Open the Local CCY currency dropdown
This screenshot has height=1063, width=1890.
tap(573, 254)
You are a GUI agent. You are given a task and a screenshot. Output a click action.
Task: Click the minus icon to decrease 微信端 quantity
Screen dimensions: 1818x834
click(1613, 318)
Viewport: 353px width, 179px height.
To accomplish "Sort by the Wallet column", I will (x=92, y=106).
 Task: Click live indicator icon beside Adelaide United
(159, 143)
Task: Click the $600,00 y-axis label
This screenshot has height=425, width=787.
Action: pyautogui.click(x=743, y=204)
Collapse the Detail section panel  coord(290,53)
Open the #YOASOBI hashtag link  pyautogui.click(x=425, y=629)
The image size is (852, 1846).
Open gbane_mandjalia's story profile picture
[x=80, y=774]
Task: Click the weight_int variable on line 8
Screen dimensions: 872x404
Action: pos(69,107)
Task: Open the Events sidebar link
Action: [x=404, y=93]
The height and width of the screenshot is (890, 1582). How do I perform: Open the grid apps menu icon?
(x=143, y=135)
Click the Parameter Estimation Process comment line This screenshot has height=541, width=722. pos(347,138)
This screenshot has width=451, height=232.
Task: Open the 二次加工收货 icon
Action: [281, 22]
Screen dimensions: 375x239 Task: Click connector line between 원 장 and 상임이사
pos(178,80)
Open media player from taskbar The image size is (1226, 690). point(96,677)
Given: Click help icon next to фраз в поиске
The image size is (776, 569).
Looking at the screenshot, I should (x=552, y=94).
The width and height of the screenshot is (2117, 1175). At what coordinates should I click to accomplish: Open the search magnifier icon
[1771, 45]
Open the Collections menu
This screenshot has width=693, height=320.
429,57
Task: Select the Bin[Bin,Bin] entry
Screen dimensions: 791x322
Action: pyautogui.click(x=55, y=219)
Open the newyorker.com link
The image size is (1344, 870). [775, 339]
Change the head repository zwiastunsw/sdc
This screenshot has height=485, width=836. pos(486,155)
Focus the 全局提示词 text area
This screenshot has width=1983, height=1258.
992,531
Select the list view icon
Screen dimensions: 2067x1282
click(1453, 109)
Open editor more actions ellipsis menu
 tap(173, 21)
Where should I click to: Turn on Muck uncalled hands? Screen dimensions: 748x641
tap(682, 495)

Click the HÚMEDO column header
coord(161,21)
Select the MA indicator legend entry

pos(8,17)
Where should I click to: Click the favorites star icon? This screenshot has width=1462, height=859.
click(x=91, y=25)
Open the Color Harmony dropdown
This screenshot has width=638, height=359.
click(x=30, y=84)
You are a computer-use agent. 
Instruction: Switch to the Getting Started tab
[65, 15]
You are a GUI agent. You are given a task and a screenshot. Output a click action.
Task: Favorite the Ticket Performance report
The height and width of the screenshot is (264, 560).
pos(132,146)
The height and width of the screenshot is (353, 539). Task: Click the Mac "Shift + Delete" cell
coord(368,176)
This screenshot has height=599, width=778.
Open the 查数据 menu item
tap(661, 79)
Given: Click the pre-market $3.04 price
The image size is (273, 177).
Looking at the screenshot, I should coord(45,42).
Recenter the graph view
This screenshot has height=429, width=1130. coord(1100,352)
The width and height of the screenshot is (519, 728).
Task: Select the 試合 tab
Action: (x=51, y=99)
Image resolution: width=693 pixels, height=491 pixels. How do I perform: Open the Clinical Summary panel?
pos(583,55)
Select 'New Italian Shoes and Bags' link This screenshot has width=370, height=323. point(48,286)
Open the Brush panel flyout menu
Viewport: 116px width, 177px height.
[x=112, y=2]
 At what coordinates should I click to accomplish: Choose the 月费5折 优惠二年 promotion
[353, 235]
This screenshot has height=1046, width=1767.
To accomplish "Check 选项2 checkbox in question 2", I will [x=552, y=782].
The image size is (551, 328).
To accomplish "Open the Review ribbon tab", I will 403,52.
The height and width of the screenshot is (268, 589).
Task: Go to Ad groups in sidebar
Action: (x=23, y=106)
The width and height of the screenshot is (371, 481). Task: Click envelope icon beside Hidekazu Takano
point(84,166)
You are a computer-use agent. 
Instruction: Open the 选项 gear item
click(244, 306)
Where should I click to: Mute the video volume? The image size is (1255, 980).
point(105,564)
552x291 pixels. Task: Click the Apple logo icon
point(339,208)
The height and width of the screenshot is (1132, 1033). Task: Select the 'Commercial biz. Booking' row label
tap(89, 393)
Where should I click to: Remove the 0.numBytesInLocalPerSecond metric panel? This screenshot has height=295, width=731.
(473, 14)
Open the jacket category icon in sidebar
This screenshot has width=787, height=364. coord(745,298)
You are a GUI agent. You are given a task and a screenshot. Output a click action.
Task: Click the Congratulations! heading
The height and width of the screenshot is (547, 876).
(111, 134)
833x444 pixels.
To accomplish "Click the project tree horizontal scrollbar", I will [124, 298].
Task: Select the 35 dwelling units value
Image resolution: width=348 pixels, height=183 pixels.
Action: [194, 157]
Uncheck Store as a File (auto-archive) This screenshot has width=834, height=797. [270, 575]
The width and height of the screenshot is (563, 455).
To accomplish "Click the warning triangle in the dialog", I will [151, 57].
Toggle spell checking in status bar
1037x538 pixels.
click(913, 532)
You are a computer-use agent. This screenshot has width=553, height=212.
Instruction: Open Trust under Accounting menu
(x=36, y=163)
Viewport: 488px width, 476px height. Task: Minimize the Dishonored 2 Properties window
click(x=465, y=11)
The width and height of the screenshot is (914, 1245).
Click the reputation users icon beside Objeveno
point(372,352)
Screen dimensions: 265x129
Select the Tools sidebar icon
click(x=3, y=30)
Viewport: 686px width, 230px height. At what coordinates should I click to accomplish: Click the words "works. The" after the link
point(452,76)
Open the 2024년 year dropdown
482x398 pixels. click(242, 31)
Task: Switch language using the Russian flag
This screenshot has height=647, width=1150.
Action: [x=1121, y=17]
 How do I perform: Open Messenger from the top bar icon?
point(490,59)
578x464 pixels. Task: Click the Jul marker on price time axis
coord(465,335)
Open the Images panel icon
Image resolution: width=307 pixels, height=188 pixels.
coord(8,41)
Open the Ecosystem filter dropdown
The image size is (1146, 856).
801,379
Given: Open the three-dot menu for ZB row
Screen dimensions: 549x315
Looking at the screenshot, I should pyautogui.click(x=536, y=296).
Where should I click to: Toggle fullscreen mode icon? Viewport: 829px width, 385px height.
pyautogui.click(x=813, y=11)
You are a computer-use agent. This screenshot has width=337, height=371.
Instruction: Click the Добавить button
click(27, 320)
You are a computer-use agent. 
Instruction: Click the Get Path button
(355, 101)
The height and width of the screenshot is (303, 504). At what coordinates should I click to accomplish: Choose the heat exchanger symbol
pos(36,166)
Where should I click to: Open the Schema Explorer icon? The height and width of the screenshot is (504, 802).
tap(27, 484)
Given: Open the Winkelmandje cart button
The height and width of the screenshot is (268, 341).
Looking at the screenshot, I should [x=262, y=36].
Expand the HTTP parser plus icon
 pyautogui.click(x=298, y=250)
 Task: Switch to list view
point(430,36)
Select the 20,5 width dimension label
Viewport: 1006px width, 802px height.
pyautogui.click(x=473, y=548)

----

■ Prompt ■
Give the material above as a JSON list of strings, one string per line, with blank lines left out.

■ Final answer ■
[
  "Open the Local CCY currency dropdown",
  "This screenshot has height=1063, width=1890.",
  "tap(573, 254)",
  "You are a GUI agent. You are given a task and a screenshot. Output a click action.",
  "Task: Click the minus icon to decrease 微信端 quantity",
  "Screen dimensions: 1818x834",
  "click(1613, 318)",
  "Viewport: 353px width, 179px height.",
  "To accomplish \"Sort by the Wallet column\", I will (x=92, y=106).",
  " Task: Click live indicator icon beside Adelaide United",
  "(159, 143)",
  "Task: Click the $600,00 y-axis label",
  "This screenshot has height=425, width=787.",
  "Action: pyautogui.click(x=743, y=204)",
  "Collapse the Detail section panel  coord(290,53)",
  "Open the #YOASOBI hashtag link  pyautogui.click(x=425, y=629)",
  "The image size is (852, 1846).",
  "Open gbane_mandjalia's story profile picture",
  "[x=80, y=774]",
  "Task: Click the weight_int variable on line 8",
  "Screen dimensions: 872x404",
  "Action: pos(69,107)",
  "Task: Open the Events sidebar link",
  "Action: [x=404, y=93]",
  "The height and width of the screenshot is (890, 1582). How do I perform: Open the grid apps menu icon?",
  "(x=143, y=135)",
  "Click the Parameter Estimation Process comment line This screenshot has height=541, width=722. pos(347,138)",
  "This screenshot has width=451, height=232.",
  "Task: Open the 二次加工收货 icon",
  "Action: [281, 22]",
  "Screen dimensions: 375x239 Task: Click connector line between 원 장 and 상임이사",
  "pos(178,80)",
  "Open media player from taskbar The image size is (1226, 690). point(96,677)",
  "Given: Click help icon next to фраз в поиске",
  "The image size is (776, 569).",
  "Looking at the screenshot, I should (x=552, y=94).",
  "The width and height of the screenshot is (2117, 1175). At what coordinates should I click to accomplish: Open the search magnifier icon",
  "[1771, 45]",
  "Open the Collections menu",
  "This screenshot has width=693, height=320.",
  "429,57",
  "Task: Select the Bin[Bin,Bin] entry",
  "Screen dimensions: 791x322",
  "Action: pyautogui.click(x=55, y=219)",
  "Open the newyorker.com link",
  "The image size is (1344, 870). [775, 339]",
  "Change the head repository zwiastunsw/sdc",
  "This screenshot has height=485, width=836. pos(486,155)",
  "Focus the 全局提示词 text area",
  "This screenshot has width=1983, height=1258.",
  "992,531",
  "Select the list view icon",
  "Screen dimensions: 2067x1282",
  "click(1453, 109)",
  "Open editor more actions ellipsis menu",
  " tap(173, 21)",
  "Where should I click to: Turn on Muck uncalled hands? Screen dimensions: 748x641",
  "tap(682, 495)",
  "Click the HÚMEDO column header",
  "coord(161,21)",
  "Select the MA indicator legend entry",
  "pos(8,17)",
  "Where should I click to: Click the favorites star icon? This screenshot has width=1462, height=859.",
  "click(x=91, y=25)",
  "Open the Color Harmony dropdown",
  "This screenshot has width=638, height=359.",
  "click(x=30, y=84)",
  "You are a computer-use agent. ",
  "Instruction: Switch to the Getting Started tab",
  "[65, 15]",
  "You are a GUI agent. You are given a task and a screenshot. Output a click action.",
  "Task: Favorite the Ticket Performance report",
  "The height and width of the screenshot is (264, 560).",
  "pos(132,146)",
  "The height and width of the screenshot is (353, 539). Task: Click the Mac \"Shift + Delete\" cell",
  "coord(368,176)",
  "This screenshot has height=599, width=778.",
  "Open the 查数据 menu item",
  "tap(661, 79)",
  "Given: Click the pre-market $3.04 price",
  "The image size is (273, 177).",
  "Looking at the screenshot, I should coord(45,42).",
  "Recenter the graph view",
  "This screenshot has height=429, width=1130. coord(1100,352)",
  "The width and height of the screenshot is (519, 728).",
  "Task: Select the 試合 tab",
  "Action: (x=51, y=99)",
  "Image resolution: width=693 pixels, height=491 pixels. How do I perform: Open the Clinical Summary panel?",
  "pos(583,55)",
  "Select 'New Italian Shoes and Bags' link This screenshot has width=370, height=323. point(48,286)",
  "Open the Brush panel flyout menu",
  "Viewport: 116px width, 177px height.",
  "[x=112, y=2]",
  " At what coordinates should I click to accomplish: Choose the 月费5折 优惠二年 promotion",
  "[353, 235]",
  "This screenshot has height=1046, width=1767.",
  "To accomplish \"Check 选项2 checkbox in question 2\", I will [x=552, y=782].",
  "The image size is (551, 328).",
  "To accomplish \"Open the Review ribbon tab\", I will 403,52.",
  "The height and width of the screenshot is (268, 589).",
  "Task: Go to Ad groups in sidebar",
  "Action: (x=23, y=106)",
  "The width and height of the screenshot is (371, 481). Task: Click envelope icon beside Hidekazu Takano",
  "point(84,166)",
  "You are a computer-use agent. ",
  "Instruction: Open the 选项 gear item",
  "click(244, 306)",
  "Where should I click to: Mute the video volume? The image size is (1255, 980).",
  "point(105,564)",
  "552x291 pixels. Task: Click the Apple logo icon",
  "point(339,208)",
  "The height and width of the screenshot is (1132, 1033). Task: Select the 'Commercial biz. Booking' row label",
  "tap(89, 393)",
  "Where should I click to: Remove the 0.numBytesInLocalPerSecond metric panel? This screenshot has height=295, width=731.",
  "(473, 14)",
  "Open the jacket category icon in sidebar",
  "This screenshot has width=787, height=364. coord(745,298)",
  "You are a GUI agent. You are given a task and a screenshot. Output a click action.",
  "Task: Click the Congratulations! heading",
  "The height and width of the screenshot is (547, 876).",
  "(111, 134)",
  "833x444 pixels.",
  "To accomplish \"Click the project tree horizontal scrollbar\", I will [124, 298].",
  "Task: Select the 35 dwelling units value",
  "Image resolution: width=348 pixels, height=183 pixels.",
  "Action: [194, 157]",
  "Uncheck Store as a File (auto-archive) This screenshot has width=834, height=797. [270, 575]",
  "The width and height of the screenshot is (563, 455).",
  "To accomplish \"Click the warning triangle in the dialog\", I will [151, 57].",
  "Toggle spell checking in status bar",
  "1037x538 pixels.",
  "click(913, 532)",
  "You are a computer-use agent. This screenshot has width=553, height=212.",
  "Instruction: Open Trust under Accounting menu",
  "(x=36, y=163)",
  "Viewport: 488px width, 476px height. Task: Minimize the Dishonored 2 Properties window",
  "click(x=465, y=11)",
  "The width and height of the screenshot is (914, 1245).",
  "Click the reputation users icon beside Objeveno",
  "point(372,352)",
  "Screen dimensions: 265x129",
  "Select the Tools sidebar icon",
  "click(x=3, y=30)",
  "Viewport: 686px width, 230px height. At what coordinates should I click to accomplish: Click the words \"works. The\" after the link",
  "point(452,76)",
  "Open the 2024년 year dropdown",
  "482x398 pixels. click(242, 31)",
  "Task: Switch language using the Russian flag",
  "This screenshot has height=647, width=1150.",
  "Action: [x=1121, y=17]",
  " How do I perform: Open Messenger from the top bar icon?",
  "point(490,59)",
  "578x464 pixels. Task: Click the Jul marker on price time axis",
  "coord(465,335)",
  "Open the Images panel icon",
  "Image resolution: width=307 pixels, height=188 pixels.",
  "coord(8,41)",
  "Open the Ecosystem filter dropdown",
  "The image size is (1146, 856).",
  "801,379",
  "Given: Open the three-dot menu for ZB row",
  "Screen dimensions: 549x315",
  "Looking at the screenshot, I should pyautogui.click(x=536, y=296).",
  "Where should I click to: Toggle fullscreen mode icon? Viewport: 829px width, 385px height.",
  "pyautogui.click(x=813, y=11)",
  "You are a computer-use agent. This screenshot has width=337, height=371.",
  "Instruction: Click the Добавить button",
  "click(27, 320)",
  "You are a computer-use agent. ",
  "Instruction: Click the Get Path button",
  "(355, 101)",
  "The height and width of the screenshot is (303, 504). At what coordinates should I click to accomplish: Choose the heat exchanger symbol",
  "pos(36,166)",
  "Where should I click to: Open the Schema Explorer icon? The height and width of the screenshot is (504, 802).",
  "tap(27, 484)",
  "Given: Open the Winkelmandje cart button",
  "The height and width of the screenshot is (268, 341).",
  "Looking at the screenshot, I should [x=262, y=36].",
  "Expand the HTTP parser plus icon",
  " pyautogui.click(x=298, y=250)",
  " Task: Switch to list view",
  "point(430,36)",
  "Select the 20,5 width dimension label",
  "Viewport: 1006px width, 802px height.",
  "pyautogui.click(x=473, y=548)"
]